• _Exercise aim_
To complete the exercise, write out all the data exactly.

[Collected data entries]
---
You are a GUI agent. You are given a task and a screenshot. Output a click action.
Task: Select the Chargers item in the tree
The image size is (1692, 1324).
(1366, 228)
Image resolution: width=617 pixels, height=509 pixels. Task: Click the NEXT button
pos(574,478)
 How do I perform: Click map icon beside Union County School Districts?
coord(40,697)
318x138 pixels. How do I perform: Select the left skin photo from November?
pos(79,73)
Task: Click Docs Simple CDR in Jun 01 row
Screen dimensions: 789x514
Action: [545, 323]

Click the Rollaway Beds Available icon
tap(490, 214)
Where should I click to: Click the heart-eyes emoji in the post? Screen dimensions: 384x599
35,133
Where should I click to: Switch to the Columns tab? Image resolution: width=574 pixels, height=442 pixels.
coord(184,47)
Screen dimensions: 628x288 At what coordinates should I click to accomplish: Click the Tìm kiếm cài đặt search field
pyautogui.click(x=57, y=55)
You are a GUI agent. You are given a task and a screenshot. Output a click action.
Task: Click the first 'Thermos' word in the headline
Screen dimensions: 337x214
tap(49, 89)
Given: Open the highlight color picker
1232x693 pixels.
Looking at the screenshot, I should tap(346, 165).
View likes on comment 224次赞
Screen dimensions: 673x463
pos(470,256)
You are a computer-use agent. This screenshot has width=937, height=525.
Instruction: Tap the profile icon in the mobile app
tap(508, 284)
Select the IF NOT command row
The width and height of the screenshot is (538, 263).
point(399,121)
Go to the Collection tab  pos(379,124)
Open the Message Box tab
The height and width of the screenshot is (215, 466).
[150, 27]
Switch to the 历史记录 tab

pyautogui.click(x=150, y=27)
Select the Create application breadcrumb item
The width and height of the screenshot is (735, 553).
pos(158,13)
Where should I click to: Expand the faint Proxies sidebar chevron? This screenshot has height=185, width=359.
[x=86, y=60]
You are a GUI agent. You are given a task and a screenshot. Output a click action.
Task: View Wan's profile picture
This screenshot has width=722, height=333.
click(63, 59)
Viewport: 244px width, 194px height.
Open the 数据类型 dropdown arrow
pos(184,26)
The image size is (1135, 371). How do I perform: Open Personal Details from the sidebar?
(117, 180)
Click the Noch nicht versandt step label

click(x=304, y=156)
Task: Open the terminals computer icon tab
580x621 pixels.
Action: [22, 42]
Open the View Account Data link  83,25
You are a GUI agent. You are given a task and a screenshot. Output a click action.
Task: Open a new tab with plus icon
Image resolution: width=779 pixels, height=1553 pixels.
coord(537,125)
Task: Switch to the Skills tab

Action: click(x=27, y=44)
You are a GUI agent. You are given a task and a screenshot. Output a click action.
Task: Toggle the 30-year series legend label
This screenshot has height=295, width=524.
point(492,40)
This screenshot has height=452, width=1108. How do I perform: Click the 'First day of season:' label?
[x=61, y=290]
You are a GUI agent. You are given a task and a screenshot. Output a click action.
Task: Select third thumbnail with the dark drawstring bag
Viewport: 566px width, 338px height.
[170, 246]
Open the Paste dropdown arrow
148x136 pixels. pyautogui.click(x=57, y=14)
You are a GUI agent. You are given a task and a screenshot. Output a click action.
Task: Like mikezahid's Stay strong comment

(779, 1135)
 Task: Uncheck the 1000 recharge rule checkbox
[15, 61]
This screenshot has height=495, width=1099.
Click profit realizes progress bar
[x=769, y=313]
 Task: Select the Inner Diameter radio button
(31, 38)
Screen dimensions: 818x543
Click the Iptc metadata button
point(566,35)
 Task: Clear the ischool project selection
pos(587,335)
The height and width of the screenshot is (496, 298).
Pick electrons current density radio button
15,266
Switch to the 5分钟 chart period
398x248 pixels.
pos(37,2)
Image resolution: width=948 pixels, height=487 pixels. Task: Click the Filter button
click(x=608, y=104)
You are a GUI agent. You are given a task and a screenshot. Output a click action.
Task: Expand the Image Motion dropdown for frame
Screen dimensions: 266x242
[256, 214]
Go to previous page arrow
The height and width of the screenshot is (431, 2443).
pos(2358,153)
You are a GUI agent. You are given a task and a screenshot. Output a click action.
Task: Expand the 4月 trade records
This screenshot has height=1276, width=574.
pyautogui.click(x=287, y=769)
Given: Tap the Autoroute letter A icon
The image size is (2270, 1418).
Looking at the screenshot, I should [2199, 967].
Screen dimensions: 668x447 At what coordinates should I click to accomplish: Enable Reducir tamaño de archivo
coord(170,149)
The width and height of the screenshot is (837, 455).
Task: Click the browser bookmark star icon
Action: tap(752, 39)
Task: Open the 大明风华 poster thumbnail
---
• _Solution for this exercise_
You are a GUI agent. You are given a task and a screenshot. Output a click action.
Task: Select the Chargers item in the tree
The image size is (1692, 1324).
(1366, 228)
Image resolution: width=617 pixels, height=509 pixels. Task: Click the NEXT button
pos(574,478)
 How do I perform: Click map icon beside Union County School Districts?
coord(40,697)
318x138 pixels. How do I perform: Select the left skin photo from November?
pos(79,73)
Task: Click Docs Simple CDR in Jun 01 row
Screen dimensions: 789x514
Action: [545, 323]

Click the Rollaway Beds Available icon
tap(490, 214)
Where should I click to: Click the heart-eyes emoji in the post? Screen dimensions: 384x599
35,133
Where should I click to: Switch to the Columns tab? Image resolution: width=574 pixels, height=442 pixels.
coord(184,47)
Screen dimensions: 628x288 At what coordinates should I click to accomplish: Click the Tìm kiếm cài đặt search field
pyautogui.click(x=57, y=55)
You are a GUI agent. You are given a task and a screenshot. Output a click action.
Task: Click the first 'Thermos' word in the headline
Screen dimensions: 337x214
tap(49, 89)
Given: Open the highlight color picker
1232x693 pixels.
Looking at the screenshot, I should tap(346, 165).
View likes on comment 224次赞
Screen dimensions: 673x463
pos(470,256)
You are a computer-use agent. This screenshot has width=937, height=525.
Instruction: Tap the profile icon in the mobile app
tap(508, 284)
Select the IF NOT command row
The width and height of the screenshot is (538, 263).
point(399,121)
Go to the Collection tab  pos(379,124)
Open the Message Box tab
The height and width of the screenshot is (215, 466).
[150, 27]
Switch to the 历史记录 tab

pyautogui.click(x=150, y=27)
Select the Create application breadcrumb item
The width and height of the screenshot is (735, 553).
pos(158,13)
Where should I click to: Expand the faint Proxies sidebar chevron? This screenshot has height=185, width=359.
[x=86, y=60]
You are a GUI agent. You are given a task and a screenshot. Output a click action.
Task: View Wan's profile picture
This screenshot has width=722, height=333.
click(63, 59)
Viewport: 244px width, 194px height.
Open the 数据类型 dropdown arrow
pos(184,26)
The image size is (1135, 371). How do I perform: Open Personal Details from the sidebar?
(117, 180)
Click the Noch nicht versandt step label

click(x=304, y=156)
Task: Open the terminals computer icon tab
580x621 pixels.
Action: [22, 42]
Open the View Account Data link  83,25
You are a GUI agent. You are given a task and a screenshot. Output a click action.
Task: Open a new tab with plus icon
Image resolution: width=779 pixels, height=1553 pixels.
coord(537,125)
Task: Switch to the Skills tab

Action: click(x=27, y=44)
You are a GUI agent. You are given a task and a screenshot. Output a click action.
Task: Toggle the 30-year series legend label
This screenshot has height=295, width=524.
point(492,40)
This screenshot has height=452, width=1108. How do I perform: Click the 'First day of season:' label?
[x=61, y=290]
You are a GUI agent. You are given a task and a screenshot. Output a click action.
Task: Select third thumbnail with the dark drawstring bag
Viewport: 566px width, 338px height.
[170, 246]
Open the Paste dropdown arrow
148x136 pixels. pyautogui.click(x=57, y=14)
You are a GUI agent. You are given a task and a screenshot. Output a click action.
Task: Like mikezahid's Stay strong comment

(779, 1135)
 Task: Uncheck the 1000 recharge rule checkbox
[15, 61]
This screenshot has height=495, width=1099.
Click profit realizes progress bar
[x=769, y=313]
 Task: Select the Inner Diameter radio button
(31, 38)
Screen dimensions: 818x543
Click the Iptc metadata button
point(566,35)
 Task: Clear the ischool project selection
pos(587,335)
The height and width of the screenshot is (496, 298).
Pick electrons current density radio button
15,266
Switch to the 5分钟 chart period
398x248 pixels.
pos(37,2)
Image resolution: width=948 pixels, height=487 pixels. Task: Click the Filter button
click(x=608, y=104)
You are a GUI agent. You are given a task and a screenshot. Output a click action.
Task: Expand the Image Motion dropdown for frame
Screen dimensions: 266x242
[256, 214]
Go to previous page arrow
The height and width of the screenshot is (431, 2443).
pos(2358,153)
You are a GUI agent. You are given a task and a screenshot. Output a click action.
Task: Expand the 4月 trade records
This screenshot has height=1276, width=574.
pyautogui.click(x=287, y=769)
Given: Tap the Autoroute letter A icon
The image size is (2270, 1418).
Looking at the screenshot, I should [2199, 967].
Screen dimensions: 668x447 At what coordinates should I click to accomplish: Enable Reducir tamaño de archivo
coord(170,149)
The width and height of the screenshot is (837, 455).
Task: Click the browser bookmark star icon
Action: tap(752, 39)
Task: Open the 大明风华 poster thumbnail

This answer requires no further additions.